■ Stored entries
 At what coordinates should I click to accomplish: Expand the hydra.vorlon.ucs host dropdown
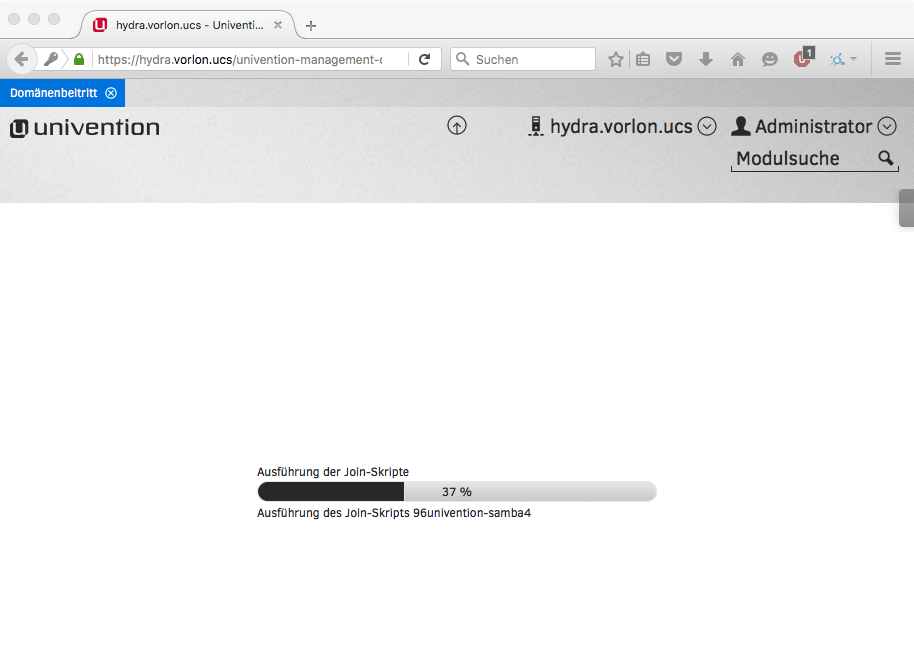[707, 126]
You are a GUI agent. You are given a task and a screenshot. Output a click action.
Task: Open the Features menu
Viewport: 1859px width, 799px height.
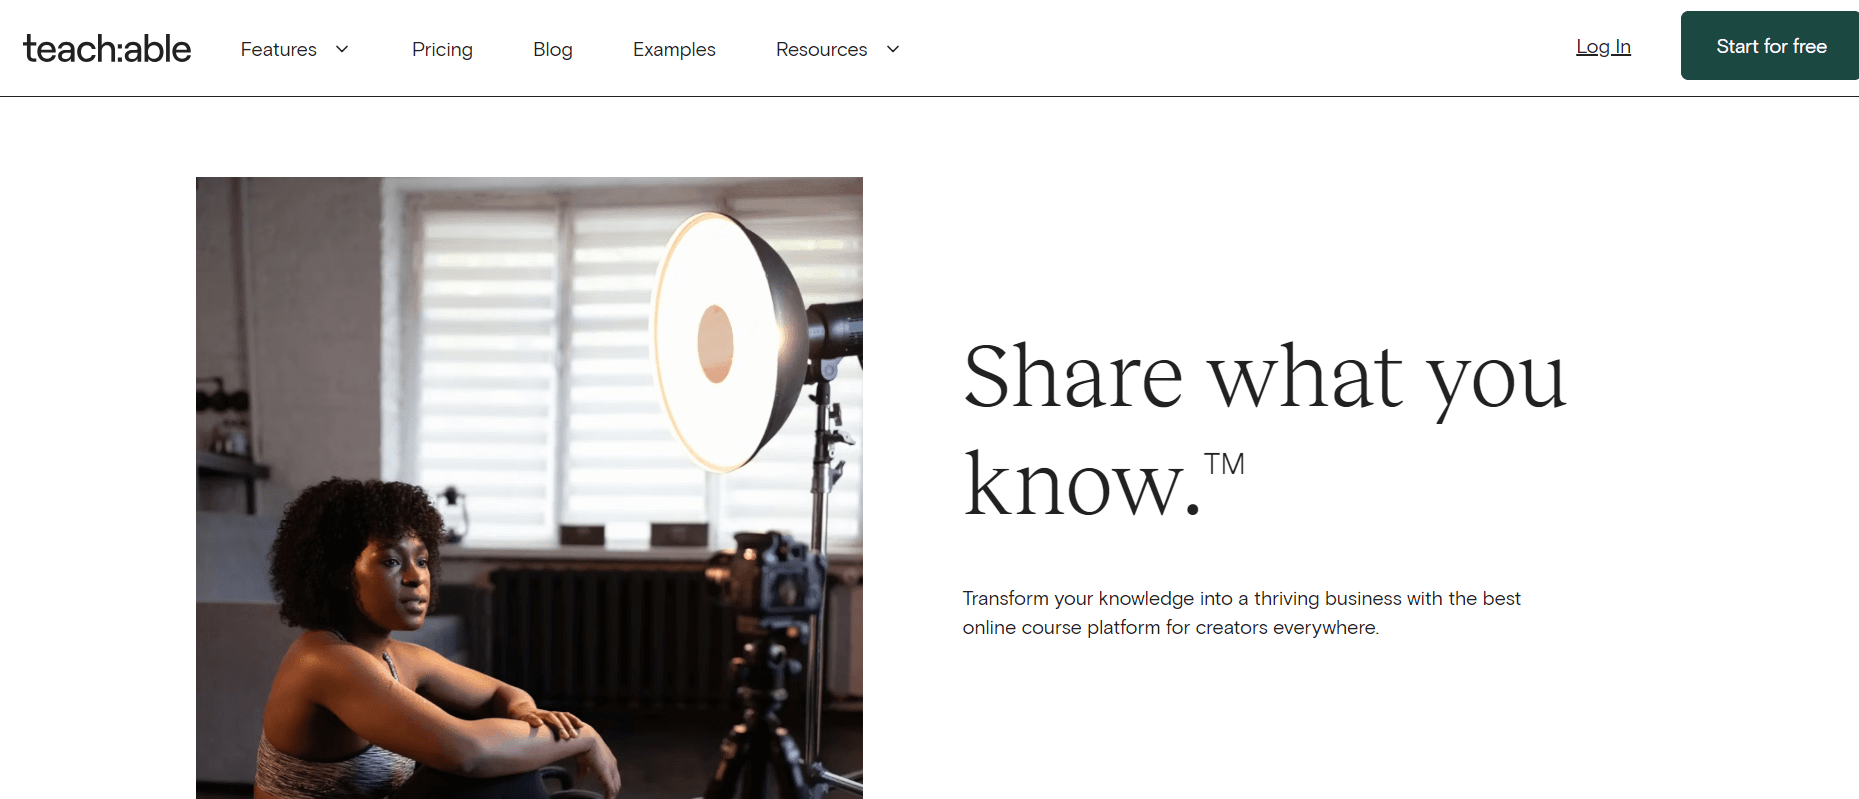pos(279,49)
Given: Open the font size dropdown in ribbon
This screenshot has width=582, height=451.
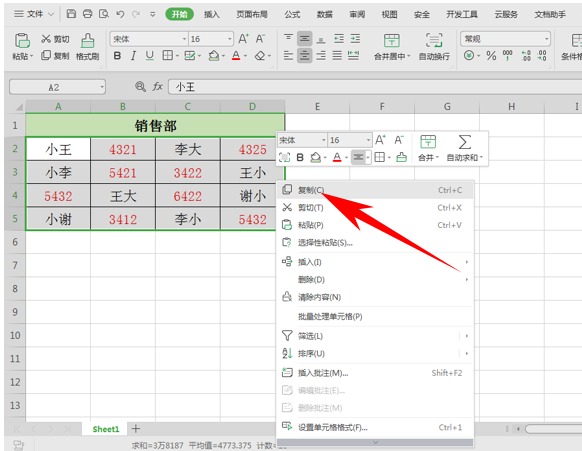Looking at the screenshot, I should point(230,39).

■ PROBLEM TO SOLVE
Repeat, word for word, everything in the items above from the line containing "You are a GUI" down to the end of the items. Leave the pictures out of your answer.

■ CORRECT OUTPUT
You are a GUI agent. You are given a task and a screenshot. Output a click action.
Task: Open the Features menu
Viewport: 1859px width, 799px height.
pos(279,49)
Given: Open the font size dropdown in ribbon
This screenshot has width=582, height=451.
Looking at the screenshot, I should point(230,39).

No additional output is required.